Although the records contain pictures, none belong in the copy: restate word for word only the lines from the one with "Viewport: 1456px width, 819px" through the one with "Given: Click the apps grid icon", both included.

TASK DATA:
>>
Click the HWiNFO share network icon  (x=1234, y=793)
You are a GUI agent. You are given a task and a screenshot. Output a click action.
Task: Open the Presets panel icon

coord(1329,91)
<<
>>
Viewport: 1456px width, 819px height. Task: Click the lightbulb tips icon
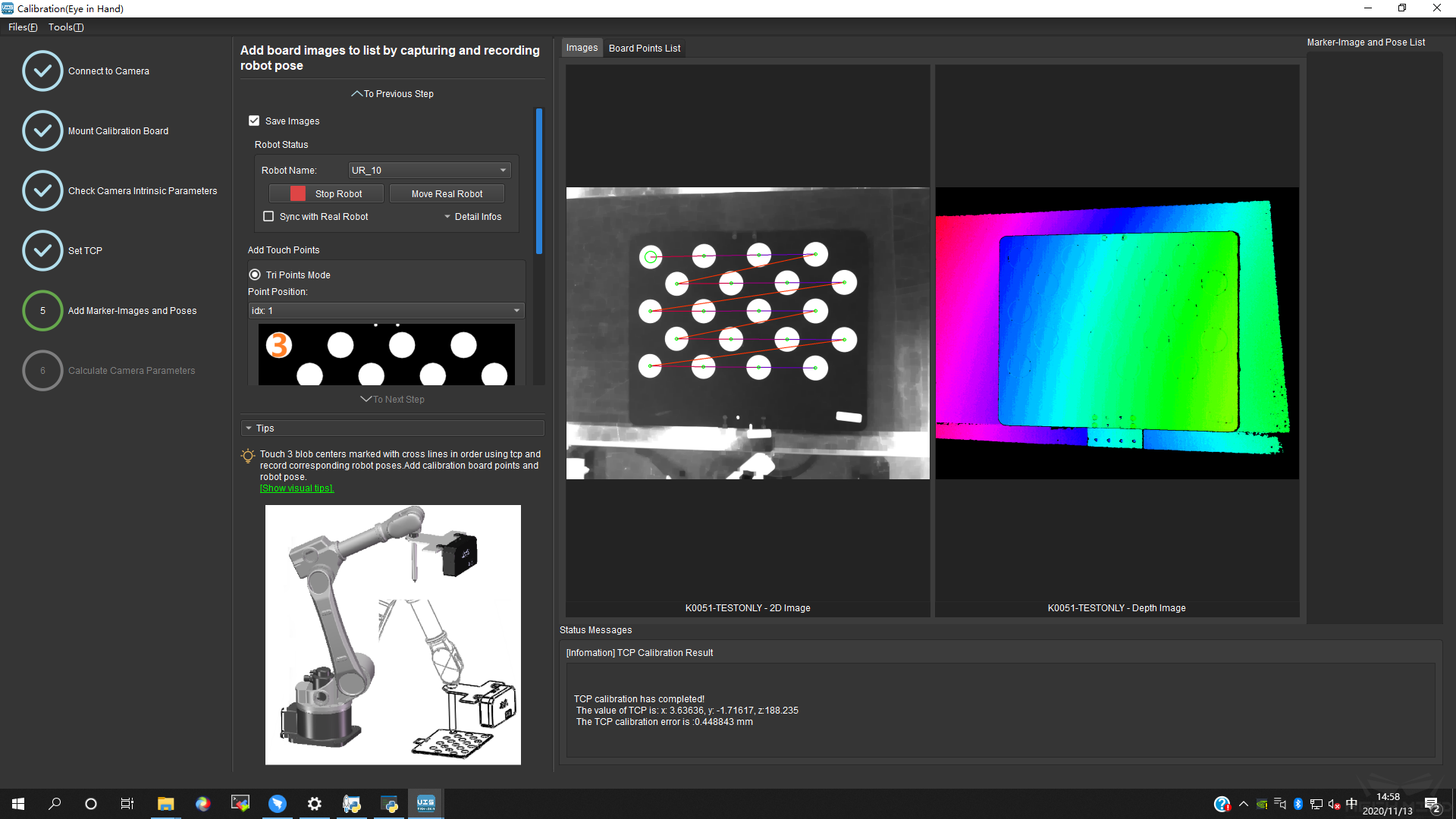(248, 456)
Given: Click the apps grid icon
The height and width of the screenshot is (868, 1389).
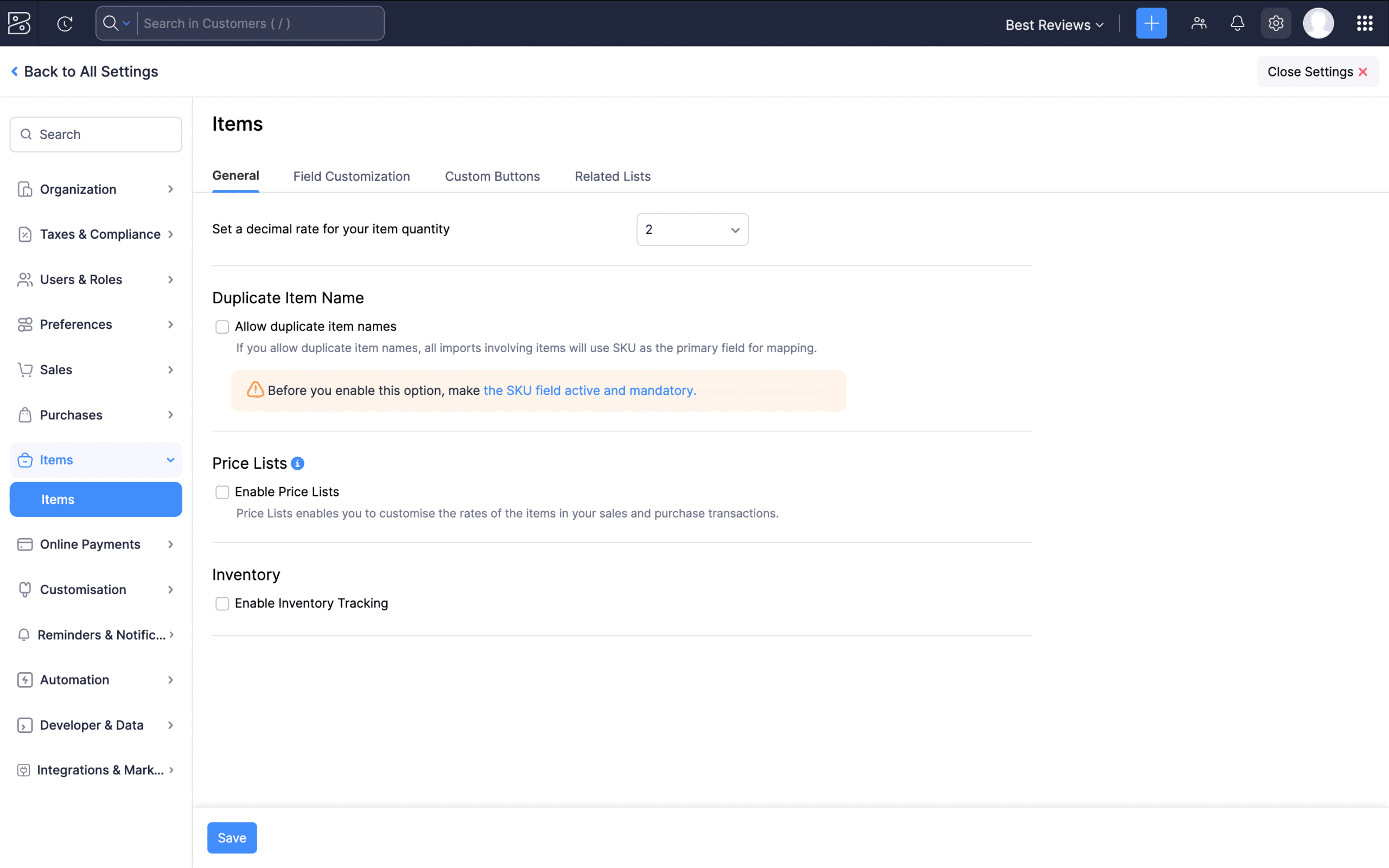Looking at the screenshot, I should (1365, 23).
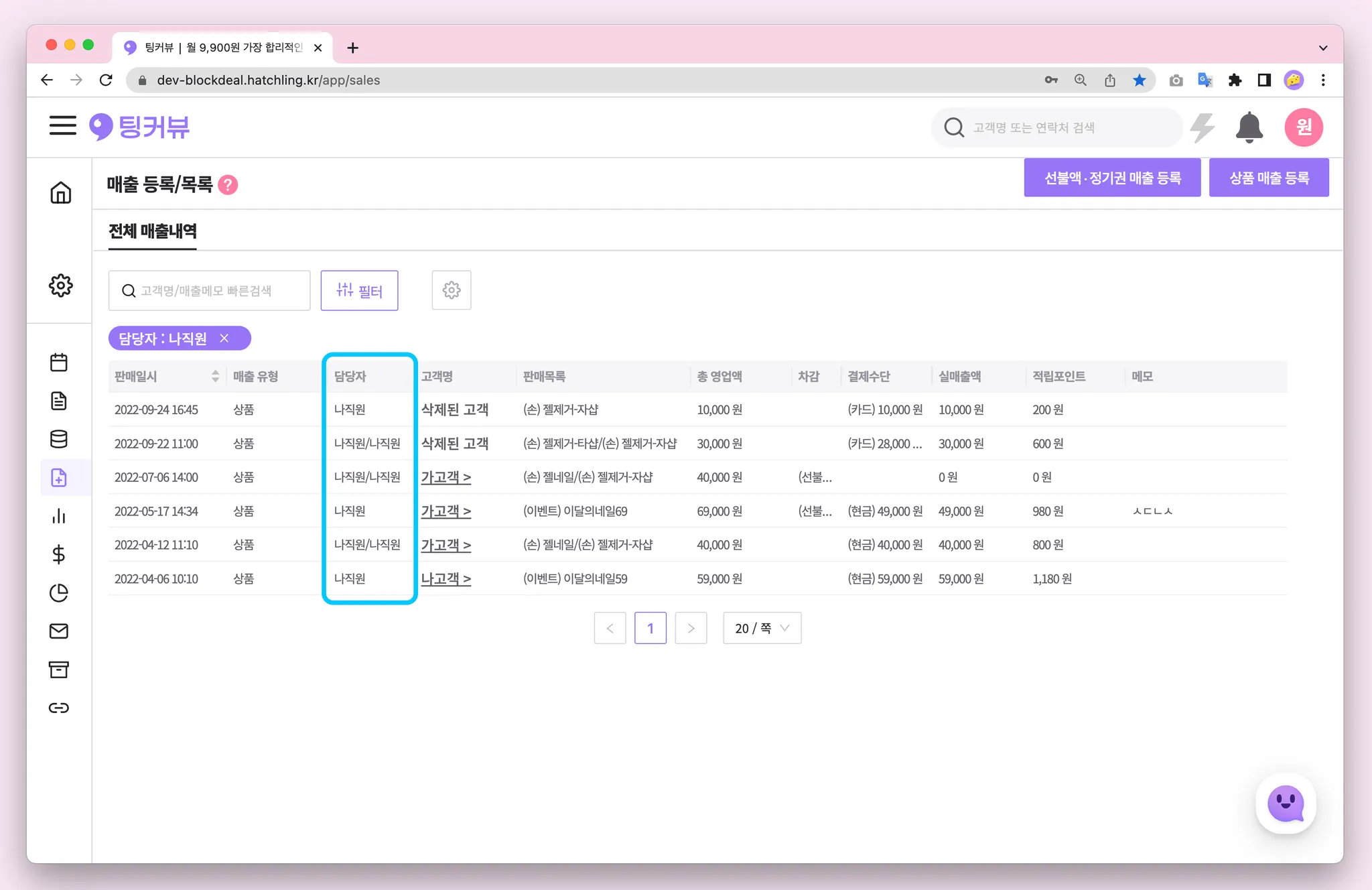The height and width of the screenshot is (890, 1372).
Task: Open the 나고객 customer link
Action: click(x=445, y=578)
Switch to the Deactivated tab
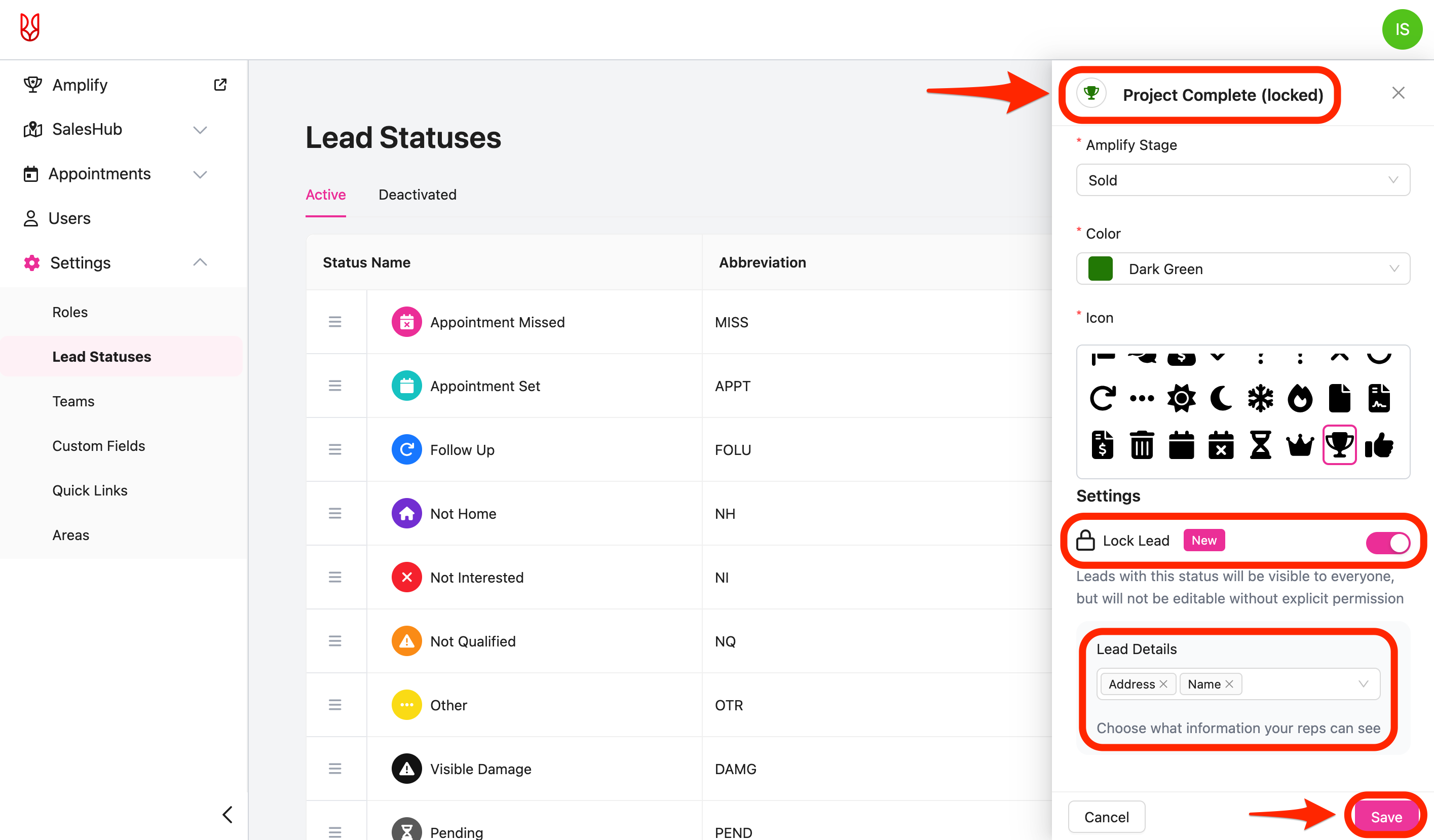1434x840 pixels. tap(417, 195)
<<
>>
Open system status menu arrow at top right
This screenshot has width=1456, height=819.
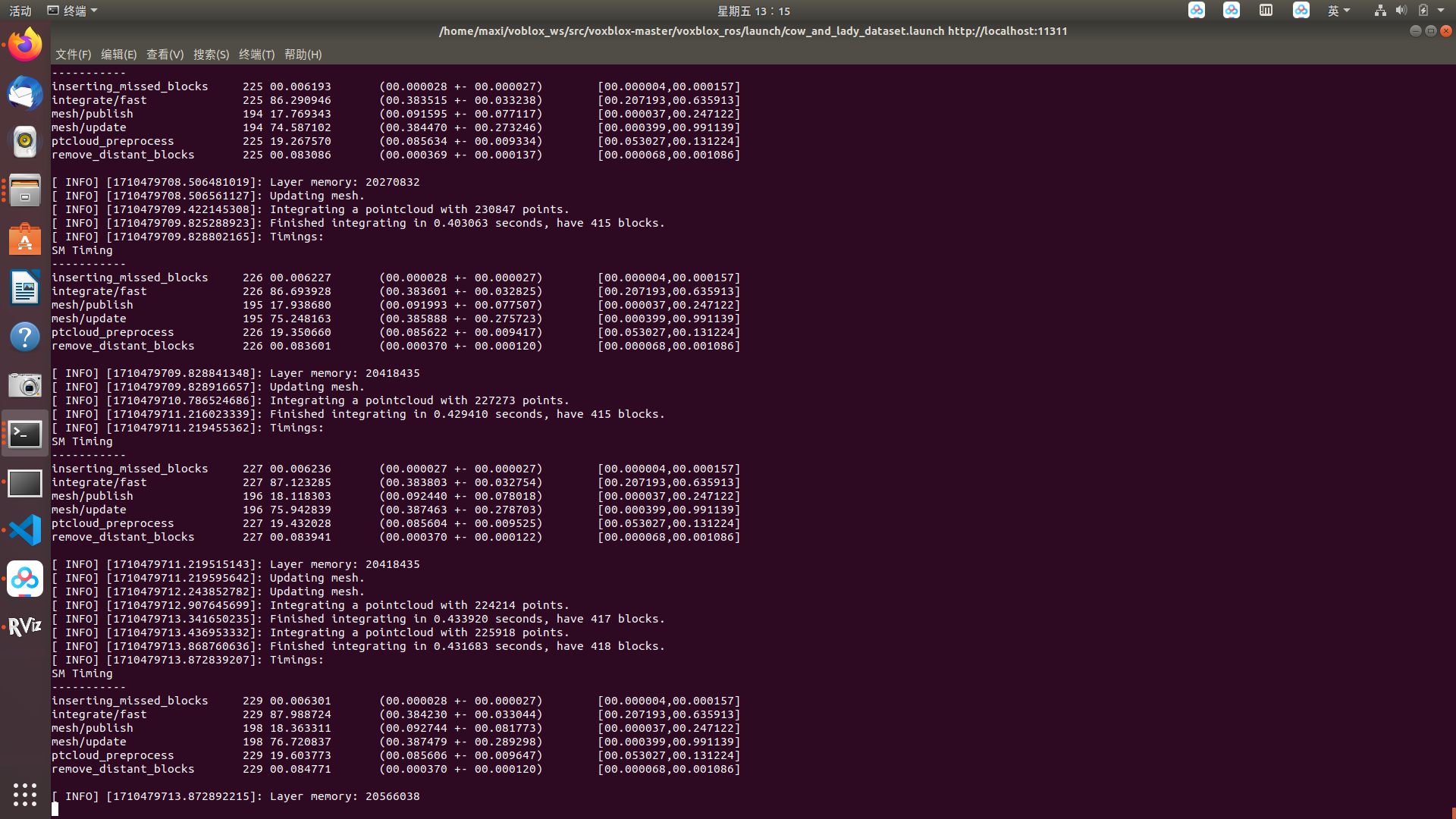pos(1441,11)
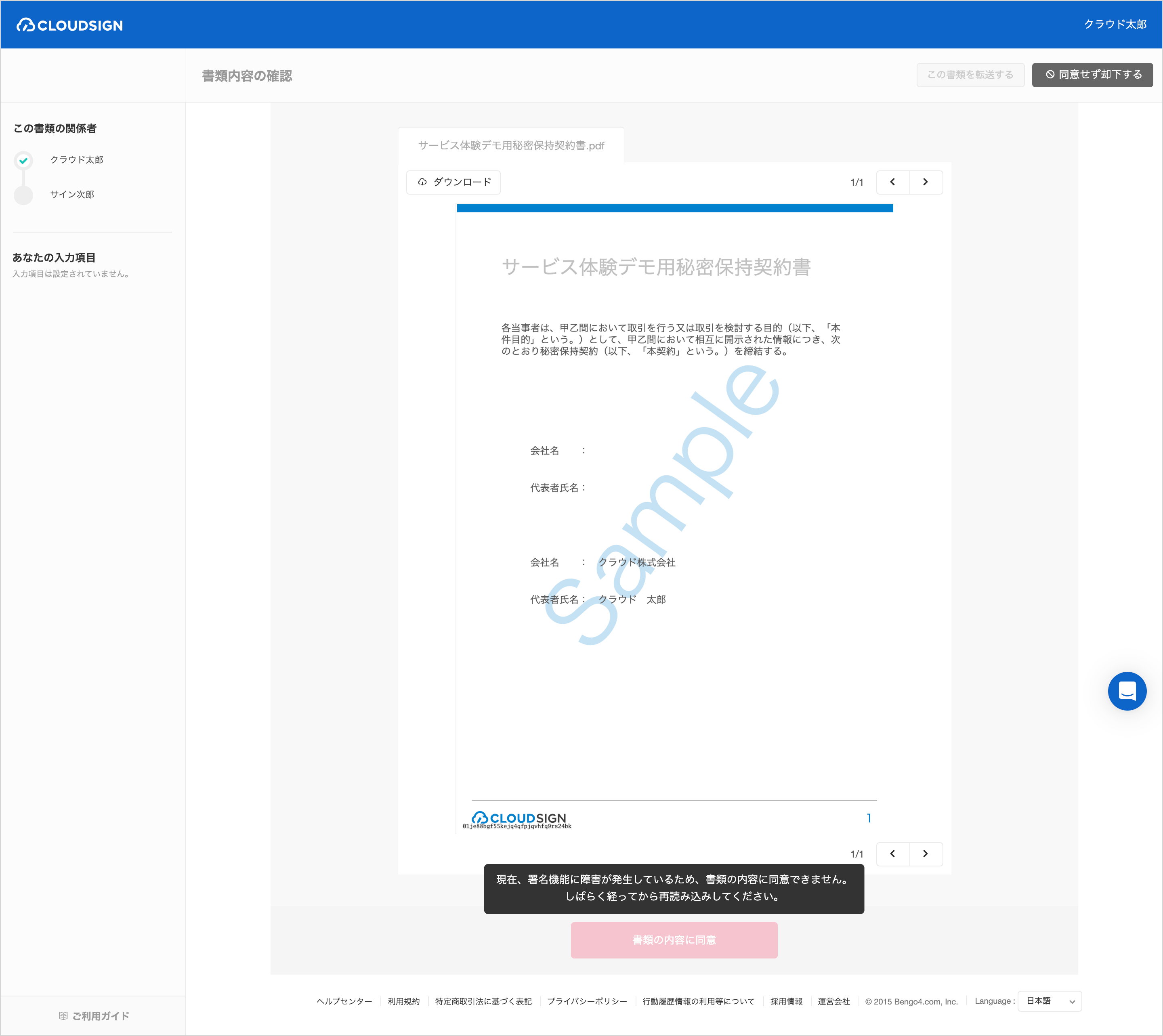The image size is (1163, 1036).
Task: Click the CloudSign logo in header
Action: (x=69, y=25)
<<
OUTPUT FOR THIS EXERCISE:
Viewport: 1456px width, 819px height. Task: Click the lightbulb tips icon
(248, 456)
Given: Click the apps grid icon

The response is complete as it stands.